Çalışma planı: Ocak 2010 - Aralık 2012 tarihleri arasında femoral arter tıkanıklığı biyoeriyebilen stent ile tedavi edilen toplam 45 hasta (39 erkek, 6 kadın; ort. yaş 58±7.2 yıl; dağılım 41-71 yıl) retrospektif olarak incelendi. Ayak Bileği-Kol İndeks skorları başlangıçta ve ameliyat sonrasında birinci hafta, birinci ay, altıncı ay ve birinci yılda kaydedildi. Hastalar ameliyat sonrası altıncı ay arteriyel Doppler ultrasonografi bulgularına göre iki gruba ayrıldı: grup 1 (n=10) akım yok-monofazik akım ve grup 2 (n=35) bifazik-trifazik akım paternine sahipti. Grup 1de ameliyat sonrası altıncı aydan sonraki ilave tedaviler de kaydedildi.
Bulgular: Hastaların 10unda (%22) ilk altı ay içinde restenoz gelişti. Sigara içenlerin sayısı grup 1de anlamlı düzeyde yüksekable olmakla birlikte (p=0.048), diyabet ile restenoz arasında bir ilişki bulunmadı. Koroner arter hastalığı varlığı (p=0.049) ve trigliserit yüksekliği (p=0.035) restenozun risk faktörleri olarak bulundu. Birden fazla stent uygulaması, restenoza yatkınlaştırıcı bir faktördü (p=0.033).

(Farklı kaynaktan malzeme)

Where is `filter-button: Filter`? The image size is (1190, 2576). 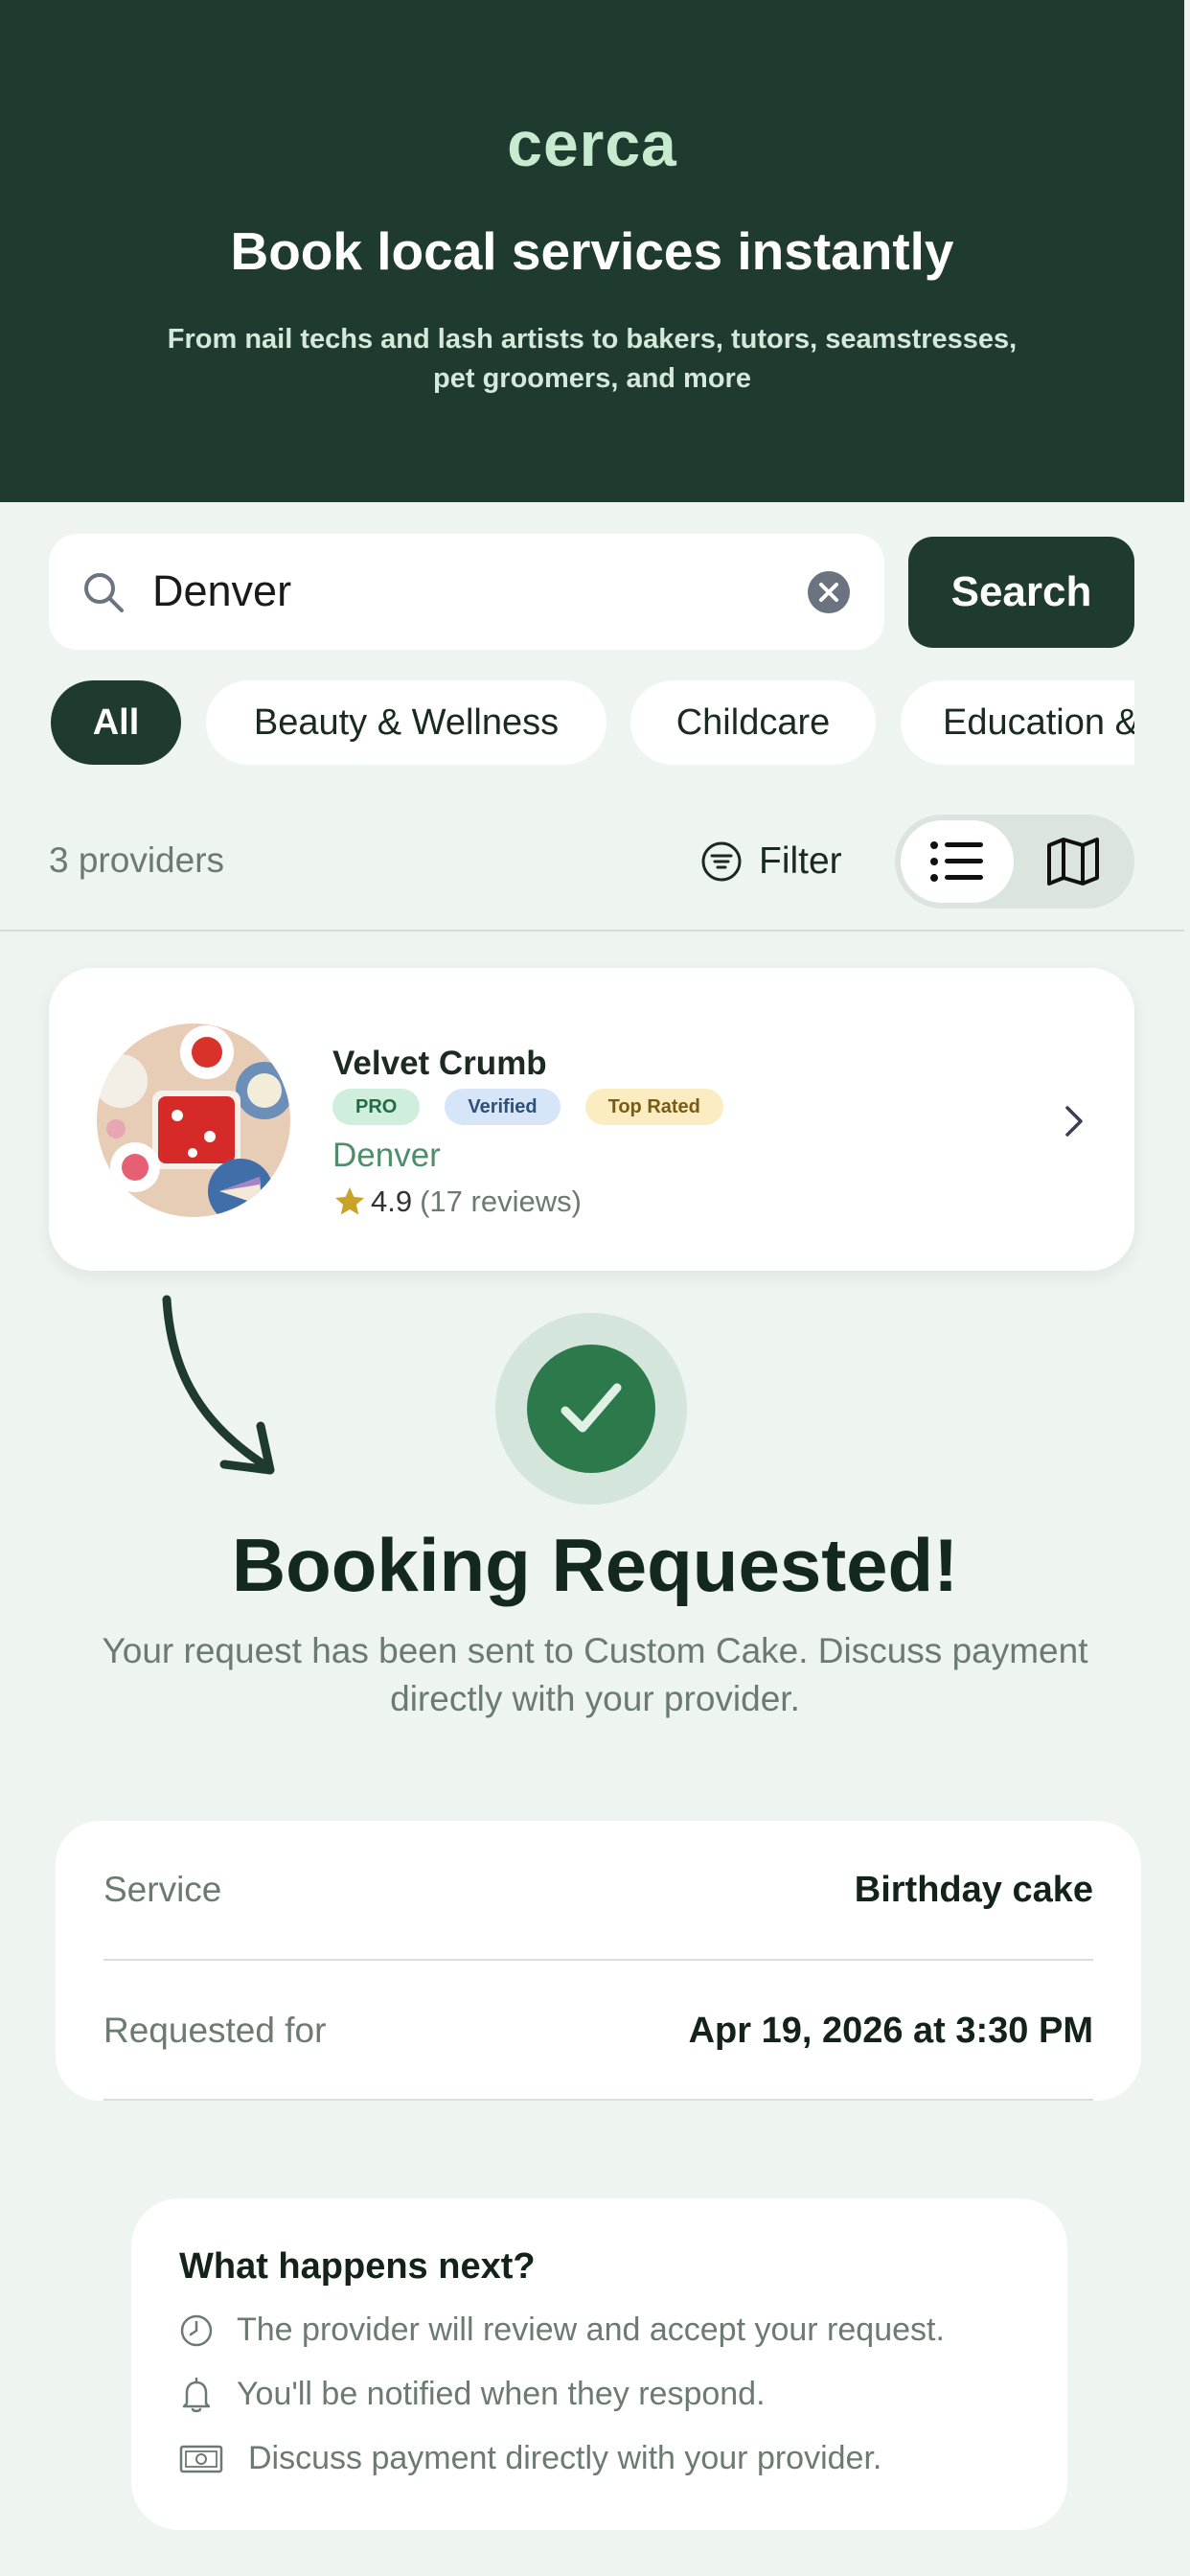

Sonuç: Çalışma bulgularımız periferik arter hastalığı olanlarda 60 yaş altında olmak, trigliserit düzeylerinde artış ve sigara içiciliğinin restenozun risk faktörleri olduğunu göstermektedir. Ayrıca, koroner arter hastalığı varlığı da restenoz riskini artırmaktadır. Ancak, uzun segment darlığı ve ileri evre hastalığı olanlarda biyoeriyebilen uygulaması ile tatmin edici sonuçlar elde edilememiştir; bu nedenle, işleme bağlı sonuçları iyileştirmek için geniş ölçekli çalışmalar gerekmektedir.